Document segment:
Concepts in Probability

Nima Hejazi

Harvard Biostatistics

July 8, 2025

Basic Concepts of Probability

Intro to Probability

People often colloquially refer to probability…

  • “What are the chances the Red Sox will win this weekend?”
  • “What’s the chance of rain tomorrow?”
  • “What is the chance that a patient responds to a new therapy?”

Formalizing concepts and terminology around probability theory is essential for better understanding probability (and statistics).

Random Experiments

A random experiment is an action or process that leads to one of several possible outcomes.

  • For example, flipping a coin leads to two possible outcomes: either heads or tails.

The probability of an outcome is the proportion of times that the outcome would occur if the random phenomenon could be observed an infinite number of times.

  • If a fair coin is flipped an infinite number of times, heads would be obtained 50% of the time.

Outcomes and events

An outcome in a study is the result observable once the experiment has been conducted.

  • The sum of the faces on two dice that have been rolled.
  • The response of a patient treated with an experimental therapy.

An event is a collection of outcomes.

  • The sum after rolling two dice is 7.
  • 22 of 30 patients in a study have a good response to a therapy.

Events can be referred to by letters. For example, if \(A\) is the event of rolling a number smaller than 3 on a die, then \(A = \{1, 2 \}\).

Disjoint (Mutually Exclusive) Events

Two events or outcomes are called disjoint or mutually exclusive if they cannot both happen at the same time.

Here, \(A\) and \(B\) being disjoint means

  • \(\Pr(A \cup B) = \Pr(A) + \Pr(B) = 2/6 + 2/6 = 4/6\)
  • The probability of rolling a 1, 2, 4, or 6 on a six-sided die is 4/6.

Addition Rule for Disjoint Events

If \(A\) and \(B\) are two disjoint events, then the probability that either occurs is \(\Pr(A \cup B) = \Pr(A) + \Pr(B)\)1.

If there are \(k\) disjoint events \(A_1,\dots,A_k\), the probability that one of these outcomes will occur is \(\Pr(A_1) + \Pr(A_2) + \cdots + \Pr(A_k)\)

General Addition Rule

Suppose that we are interested in the probability of drawing a diamond or a face card out of a standard 52-card deck.

Does \(\Pr(\text{diamond or face card}) = 13/52 + 12/52\)?

General Addition Rule…

No, we need to correct the double counting of the three cards that are in both events, subtract the probability that both events occur… \[\begin{align*} \Pr(\text{diamond or face}) =& \Pr(\text{diamond}) + \Pr(\text{face}) - \Pr(\text{diamond and face}) \\ =& 13/52 + 12/52 - 3/52 \\ =& 22/52 \end{align*}\]

Thus, for any two events \(A\) and \(B\), the probability that either occurs is \(\Pr(A \cup B) = \Pr(A) + \Pr(B) - \Pr(A \cap B)\)1.

Sample Space

A sample space is an exhaustive list of mutually exclusive outcomes.

Suppose the possible \(k\) outcomes are denoted \(O_1, O_2, \dots, O_k\). The sample space can be expressed as \(S = \{O_1, O_2, \dots, O_k\}\).

Provided data:

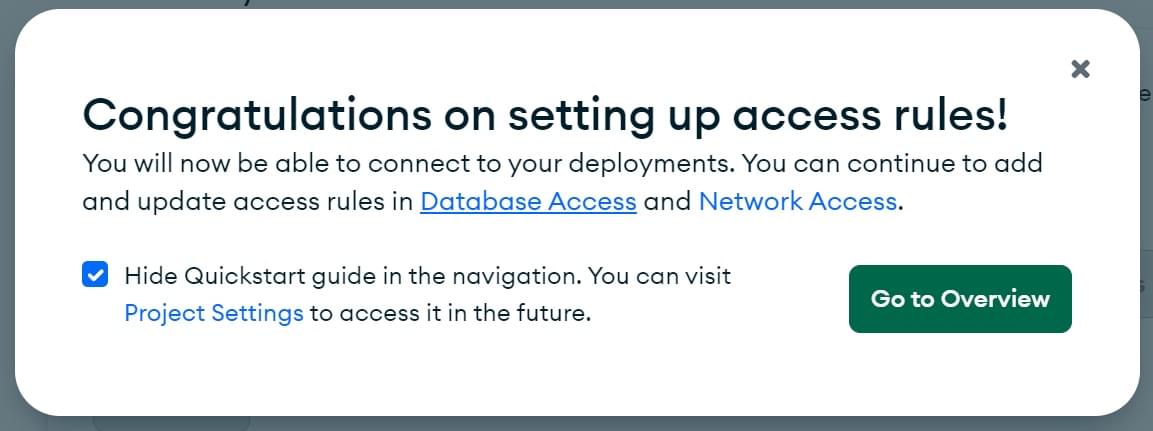Click the green Go to Overview button
Screen dimensions: 1153x431
tap(960, 299)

Your tasks:
a. According to the probability notes, what is the probability of drawing a diamond or a face card from a standard 52-card deck?
b. Pick up the probability notes after their final sentence and continue them in the same style.
The data comes from a separate source, unrelated to the probability notes.

Your responses:
a. 22/52

b.
Given a sample space \(S = \{O_1, O_2, \dots, O_k\}\), the sum of the probabilities of each outcome must equal 1 – that is, \[\sum_{i=1}^{k}P(O_i)=1\]

Complement of an Event

Let \(D = \{2, 3\}\) represent the event that the outcome of a single die roll is 2 or 3.

The complement of \(D\) represents all possible outcomes within the sample space that are not in \(D\).

Complement of an Event…

The complement of an event \(A\) is denoted by \(A^C\).

An event and its complement are mathematically related:

\[\Pr(A) + \Pr(A^C) = 1 \qquad \Pr(A) = 1 - \Pr(A^C)\]

Independent Events

Two events \(A\) and \(B\) are independent if the probability that both \(A\) and \(B\) is the product of their probabilities: \(\Pr(A \cap B) = \Pr(A)\Pr(B)\)

A blue die and a green die are rolled. What is the probability of rolling two 1’s?

Conditional Probability

An example from childhood mortality

Published in Patel, et al., NEJM (2015) Vol 372, pp 331 - 340.

Conditional Probability: Intuition

Consider height in the US population.

What is the probability that a randomly selected individual in the population is taller than 6 feet, 4 inches?

  • Suppose you learn that the selected individual is a professional basketball player.
  • Does this change the probability that the individual is taller than 6 feet, 4 inches? Yes or no, and why?

Conditional Probability: Concept

The conditional probability of an event \(A\), given a second event \(B\), is the probability of \(A\) happening, knowing that \(B\) has happened. This conditional probability is denoted \(\Pr(A \mid B)\).

Toss a fair coin three times. Let \(A\) be the event that exactly two heads occur, and \(B\) the event that at least two heads occur.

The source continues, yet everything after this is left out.